INSTRUCTIONS TO FOLLOW >> Each line below should be written out again without any change.

INFORMATION SUPPLIED >>
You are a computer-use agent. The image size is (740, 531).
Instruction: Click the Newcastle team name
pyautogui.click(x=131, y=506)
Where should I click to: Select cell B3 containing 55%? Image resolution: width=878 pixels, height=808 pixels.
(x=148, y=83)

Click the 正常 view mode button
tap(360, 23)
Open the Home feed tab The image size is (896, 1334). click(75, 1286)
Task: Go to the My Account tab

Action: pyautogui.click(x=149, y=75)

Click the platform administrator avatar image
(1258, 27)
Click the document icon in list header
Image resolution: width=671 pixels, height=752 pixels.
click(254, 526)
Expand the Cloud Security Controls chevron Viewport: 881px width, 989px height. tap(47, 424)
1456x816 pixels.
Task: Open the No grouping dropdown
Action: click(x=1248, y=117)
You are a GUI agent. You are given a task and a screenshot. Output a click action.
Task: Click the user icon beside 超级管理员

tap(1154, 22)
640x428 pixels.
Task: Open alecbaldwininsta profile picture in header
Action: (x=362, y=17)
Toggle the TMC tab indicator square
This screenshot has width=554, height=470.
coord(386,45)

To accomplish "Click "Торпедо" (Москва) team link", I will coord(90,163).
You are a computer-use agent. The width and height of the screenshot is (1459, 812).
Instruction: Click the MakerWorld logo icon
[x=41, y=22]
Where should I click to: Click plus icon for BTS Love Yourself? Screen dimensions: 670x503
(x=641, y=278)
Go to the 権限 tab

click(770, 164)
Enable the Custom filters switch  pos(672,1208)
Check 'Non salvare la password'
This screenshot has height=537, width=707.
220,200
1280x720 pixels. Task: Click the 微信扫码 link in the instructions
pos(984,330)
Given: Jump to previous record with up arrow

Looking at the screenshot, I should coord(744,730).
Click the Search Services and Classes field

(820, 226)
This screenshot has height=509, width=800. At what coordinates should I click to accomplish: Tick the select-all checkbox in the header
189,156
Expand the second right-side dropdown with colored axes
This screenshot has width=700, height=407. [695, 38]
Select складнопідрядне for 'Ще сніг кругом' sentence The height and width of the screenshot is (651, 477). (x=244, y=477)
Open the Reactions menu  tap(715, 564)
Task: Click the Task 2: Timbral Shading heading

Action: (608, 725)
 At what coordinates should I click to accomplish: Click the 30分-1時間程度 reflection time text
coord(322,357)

EXERCISE OUTPUT >>
You are a computer-use agent. The image size is (740, 531).
Instruction: Click the Newcastle team name
pyautogui.click(x=131, y=506)
Where should I click to: Select cell B3 containing 55%? Image resolution: width=878 pixels, height=808 pixels.
(x=148, y=83)

Click the 正常 view mode button
tap(360, 23)
Open the Home feed tab The image size is (896, 1334). click(75, 1286)
Task: Go to the My Account tab

Action: pyautogui.click(x=149, y=75)

Click the platform administrator avatar image
(1258, 27)
Click the document icon in list header
Image resolution: width=671 pixels, height=752 pixels.
click(254, 526)
Expand the Cloud Security Controls chevron Viewport: 881px width, 989px height. tap(47, 424)
1456x816 pixels.
Task: Open the No grouping dropdown
Action: click(x=1248, y=117)
You are a GUI agent. You are given a task and a screenshot. Output a click action.
Task: Click the user icon beside 超级管理员

tap(1154, 22)
640x428 pixels.
Task: Open alecbaldwininsta profile picture in header
Action: (x=362, y=17)
Toggle the TMC tab indicator square
This screenshot has width=554, height=470.
coord(386,45)

To accomplish "Click "Торпедо" (Москва) team link", I will coord(90,163).
You are a computer-use agent. The width and height of the screenshot is (1459, 812).
Instruction: Click the MakerWorld logo icon
[x=41, y=22]
Where should I click to: Click plus icon for BTS Love Yourself? Screen dimensions: 670x503
(x=641, y=278)
Go to the 権限 tab

click(770, 164)
Enable the Custom filters switch  pos(672,1208)
Check 'Non salvare la password'
This screenshot has height=537, width=707.
220,200
1280x720 pixels. Task: Click the 微信扫码 link in the instructions
pos(984,330)
Given: Jump to previous record with up arrow

Looking at the screenshot, I should coord(744,730).
Click the Search Services and Classes field

(820, 226)
This screenshot has height=509, width=800. At what coordinates should I click to accomplish: Tick the select-all checkbox in the header
189,156
Expand the second right-side dropdown with colored axes
This screenshot has width=700, height=407. [695, 38]
Select складнопідрядне for 'Ще сніг кругом' sentence The height and width of the screenshot is (651, 477). (x=244, y=477)
Open the Reactions menu  tap(715, 564)
Task: Click the Task 2: Timbral Shading heading

Action: (608, 725)
 At what coordinates should I click to accomplish: Click the 30分-1時間程度 reflection time text
coord(322,357)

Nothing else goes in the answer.